Im looking for a data structure that is basically ...
# datascience
g
Im looking for a data structure that is basically a
double[10_000][300]
with fast
contains
and fast
indexOf
, any suggestions?
h
Do you care about memory?
g
yes but anything you give me will be better than what I have now
What I think i want is a NavigableSet that preserves insertion order...
that would let me implement
indexOf(elem)
as
headSet(elem).size
h
First of flat structures are great for speed. That means the array should be
double[10_000*300]
Then you can have a simple HashMap which points to the array. What are you gonna use it for? There’s most likely better data structure depending on how it’s gonna be used
i
Something like that should work for you:
Copy code
class OptimizedArray2D(val n: Int, val m: Int) {
    private val _data = DoubleArray(n*m)
    private val _ind : MutableMap<Double, MutableSet<Int>> = HashMap<Double, MutableSet<Int>>()
    
    init {
        for (i in 0 until n) {
            for (j in 0 until m) {
                set(i, j, 0.0)
            }
        }
    }
    
    operator fun get(i: Int, j: Int) = _data[i * m + j]

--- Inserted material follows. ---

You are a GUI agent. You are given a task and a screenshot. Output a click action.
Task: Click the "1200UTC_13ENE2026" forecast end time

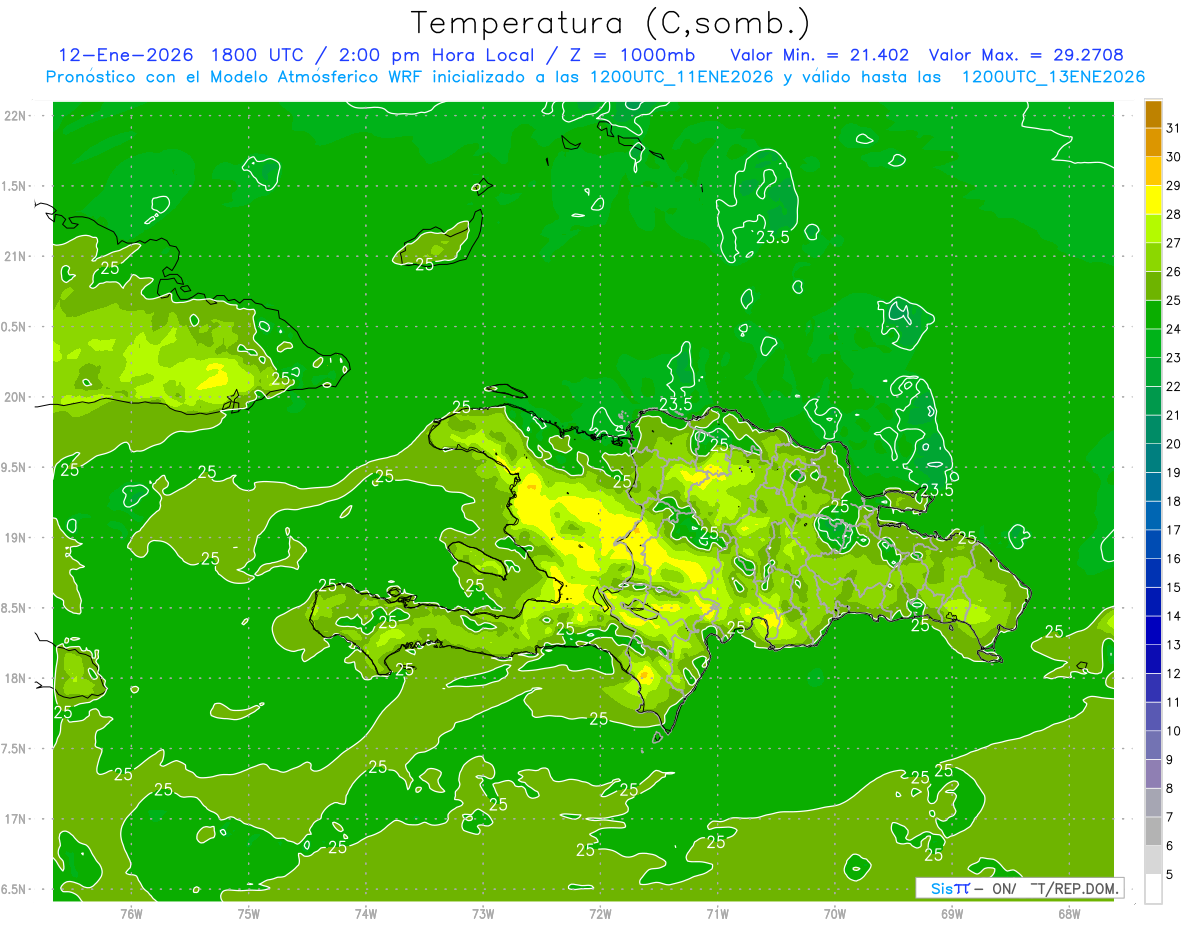coord(1052,77)
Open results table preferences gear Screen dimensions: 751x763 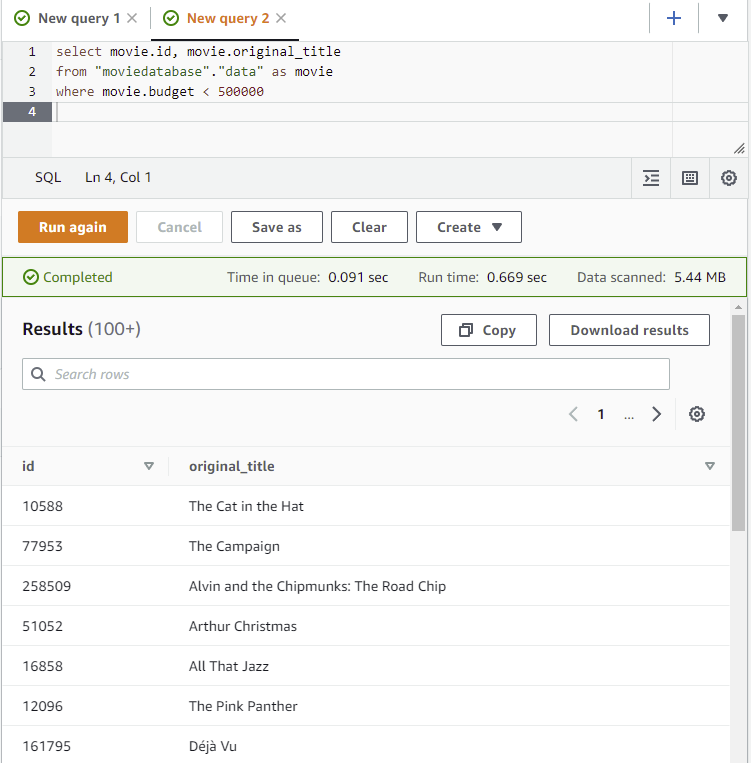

    operator fun set(i: Int, j: Int, el: Double) {
        val index = i * m + j
        
        val oldEl = _data[index]
        _data[index] = el      
        
        _ind[oldEl]?.remove(index)
        
        val indSet = _ind[el]
        if (indSet == null) {
            _ind[el] = mutableSetOf(index)
        } else {
            indSet.add(index)
        }
    }
    
    fun indexOf(el: Double): Pair<Int, Int>? {
        val indices = _ind[el] ?: return null
        val firstIndex = indices.firstOrNull() ?: return null
        return (firstIndex / m) to (firstIndex % m)
    }
    
    fun contains(el: Double): Boolean {
        return _ind.contains(el)
    }
}
p
I'm afraid that naive equality checking for floating point values is not a good idea due to precision-related issues.
i
Sometimes it may make sense, we don't know for sure. If it matters, HashSet may be replaced with TreeSet to preserve keys order and intertae them in some radius
g
sorry I wasnt clear, I dont need
contains(it: Double)
i need
contains(row: DoubleArray)
(or similar row type), I also need fast
indexOf(row: DoubleArray)
and yeah @Ilya Muradyan i think your point is this: linearize the data and then use a HashSet as a secondary index for fast contains. Unfortunately it doesn't get me fast
indexOf
i
Well, and what should
indexOf()
find, index of the first subrow?
I think, string algorithms play quite well here, but only if you construct your array once, and then make queries to it
You may then construct, i.e., trigram indices, and for exact match use some modification of i.e. Aho–Corasick
g
@Ilya Muradyan im dumber than that, so I wrote my own collection largely for fun but now im actually considering using it. https://gist.github.com/Groostav/d454f1711ffd98dbe6323ff7a112d79a
I would like to linearize the array but that would require some way of encoding "end of bin" into the array. Another index would do it I suppose --and I think I can use a
j.u.BitSet
for that which is a kind've fun performant object ive only spent a little bit of time with.